Let \(M=\lfloor \frac{N-1}{4}\rfloor\).

First, perform appropriate column flips so that the first row becomes all \(0\)s. From the state where the first row is all \(0\)s, exactly \(R_1(\leq M)\) positions can be column-flipped.

Consider each row. If the number of \(1\)s contained in a row is \(N/2\) or more, then the number of \(1\)s can be reduced by at most \(M\) through column flips, so it’s impossible to make the row sum equal to \(R_i\) (since \(R_i\leq M\lt N/2-M\)). Therefore, when the row sum is \(N/2\) or more, we should flip that row. After this processing is completed for all rows, there’s no need to perform row flips from this point onward.

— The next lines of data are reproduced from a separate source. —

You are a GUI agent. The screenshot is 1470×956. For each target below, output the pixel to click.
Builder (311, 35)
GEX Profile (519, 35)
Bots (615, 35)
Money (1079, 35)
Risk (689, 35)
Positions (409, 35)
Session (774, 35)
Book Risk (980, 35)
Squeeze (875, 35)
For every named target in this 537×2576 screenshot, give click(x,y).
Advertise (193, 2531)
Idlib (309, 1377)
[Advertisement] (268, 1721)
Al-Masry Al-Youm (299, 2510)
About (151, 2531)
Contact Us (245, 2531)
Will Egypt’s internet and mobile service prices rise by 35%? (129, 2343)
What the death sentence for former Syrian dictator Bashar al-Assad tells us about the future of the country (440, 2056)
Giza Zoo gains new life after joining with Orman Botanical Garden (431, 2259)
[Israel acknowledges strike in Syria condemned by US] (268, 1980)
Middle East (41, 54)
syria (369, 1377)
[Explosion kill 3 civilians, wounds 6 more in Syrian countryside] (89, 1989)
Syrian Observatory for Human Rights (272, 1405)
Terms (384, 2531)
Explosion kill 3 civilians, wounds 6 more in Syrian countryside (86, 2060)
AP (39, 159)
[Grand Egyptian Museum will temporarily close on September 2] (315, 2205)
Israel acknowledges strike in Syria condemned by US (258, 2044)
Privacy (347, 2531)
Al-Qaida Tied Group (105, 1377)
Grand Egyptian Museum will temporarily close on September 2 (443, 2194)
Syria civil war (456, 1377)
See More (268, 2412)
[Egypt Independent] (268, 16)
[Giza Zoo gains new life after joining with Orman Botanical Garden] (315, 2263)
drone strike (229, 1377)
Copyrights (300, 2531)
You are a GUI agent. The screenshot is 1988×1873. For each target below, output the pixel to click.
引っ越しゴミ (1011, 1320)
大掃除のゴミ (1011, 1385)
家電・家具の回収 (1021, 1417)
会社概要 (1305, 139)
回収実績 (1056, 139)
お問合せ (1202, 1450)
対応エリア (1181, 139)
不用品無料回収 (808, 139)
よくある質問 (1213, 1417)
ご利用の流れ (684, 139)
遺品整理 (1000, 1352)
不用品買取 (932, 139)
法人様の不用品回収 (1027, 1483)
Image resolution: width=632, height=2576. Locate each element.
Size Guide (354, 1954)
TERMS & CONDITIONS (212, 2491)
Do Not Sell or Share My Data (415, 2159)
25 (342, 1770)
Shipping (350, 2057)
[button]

Next, consider each column. Since no more row flips will be performed, the sum of column \(j\) must be either \(C_j\) or \(N-C_j\). When it’s \(N-C_j\), we flip column \(j\).

We then check whether the matrix \(A\) obtained through these operations satisfies the condition for the sum of each row.

To summarize, we can solve this problem with the following procedure:

1. Perform column flips so that the first row becomes all \(0\)s.
2. For each row, if the sum is \(N/2\) or more, flip that row.
3. For each column, if the sum is \(N/2\) or more, flip that column.
4. Check whether the obtained matrix satisfies the conditions.

The time complexity is \(O(N^2)\).

def solve():
    N = int(input())
    A = [[int(j) for j in input()] for i in range(N)]
    R = list(map(int, input().split()))
    C = list(map(int, input().split()))
    op_row = [0] * N
    op_col = [0] * N

    def flip_row(i):
        op_row[i] ^= 1
        for j in range(N):
            A[i][j] ^= 1

    def flip_col(j):
        op_col[j] ^= 1
        for i in range(N):
            A[i][j] ^= 1

    for j in range(N):
        if A[0][j] == 1:
            flip_col(j)
    for i in range(N):
        if sum(A[i]) >= (N + 1) // 2:
            flip_row(i)
    for j in range(N):
        if sum(A[i][j] for i in range(N)) >= (N + 1) // 2:
            flip_col(j)
    for i in range(N):
        if sum(A[i]) != R[i]:
            return print("No")
    for j in range(N):
        if sum(A[i][j] for i in range(N)) != C[j]:
            return print("No")

    print("Yes")
    print(*op_row, sep="")
    print(*op_col, sep="")


T = int(input())
for _ in range(T):
    solve()